More than 100 people have been killed in intercommunal violence in Nigeria. “Land grabbing and political and economic tensions between local "indigenes" and those considered outsiders, as well as the influx of hardline Muslim and Christian preachers, have heightened divisions in recent decades.”
At least 300 people have been killed and more than 3,000 injured in Mozambique during a post election crackdown that has taken place over the last three months.
Middle East
The US is considering a “civilian nuclear cooperation deal” with Saudi Arabia—without requiring Israeli normalization.
In a sign of increasing government control and the weakening of Hezbollah, Lebanon has detained suspects following rocket attacks against Israel.

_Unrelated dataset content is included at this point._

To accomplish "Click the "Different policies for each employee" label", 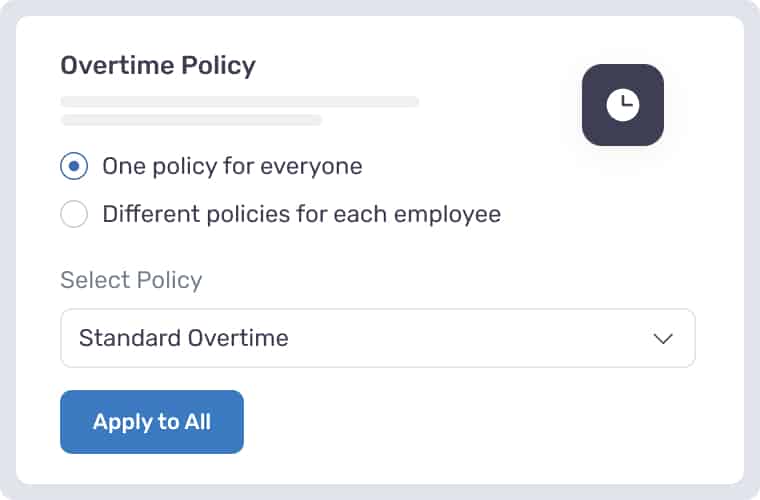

The US State Department warns “of ‘potential’ imminent attacks in Syria” and against travel to the country. On a positive note, Easter services were celebrated peacefully. This is considered an “early test of the new government.”
Iran
The US and Iran started a new round of nuclear talks in Rome. According to an Israeli official and two other people “familiar with the matter”, Israel has still not ruled out a strike on Iran’s nuclear facilities. It appears that the US is negotiating for a deal similar to the JCPOA negotiated during President Obama’s second term. Israel’s preference is for the nuclear enrichment facilities to be destroyed. A third round of talks is scheduled for the 26th of April in Oman.
Israel planned to strike Iranian nuclear program sites several times since October, but was blocked by Trump, who ultimately decided to pursue negotiations.
Gaza
Egypt tried to mediate Israel/Hamas talks, but Hamas rejected a ceasefire deal, which required the group to disarm. Now Hamas is sending a delegation to Qatar to continue talks, and Israel says it will keep a Gaza buffer zone. The chances of success are considered very low.
Yemen
The US continues strikes on the Houthis in Yemen, attacking a “key oil terminal on Yemen’s Red Sea coast” and killing “74 people and injuring 171 others”, according to the ministry of health. The US claims that Chinese satellites are providing links to help the Houthis target U.S. warships and international vessels in the Red Sea, though the Chinese satellite company denies the allegations. Preparations continue for a possible ground attack against the port of Hodeidah by Yemeni government forces backed by US air power.
Weird
A Russian "Doomsday" radio station UVB-76 broadcast four words in Russian over 24 hours. Russia Today ( Russian state media) reports that the station "usually [broadcasts] static but sends coded alerts pre-major events". Forecasters thought this was interesting but ultimately not worrying.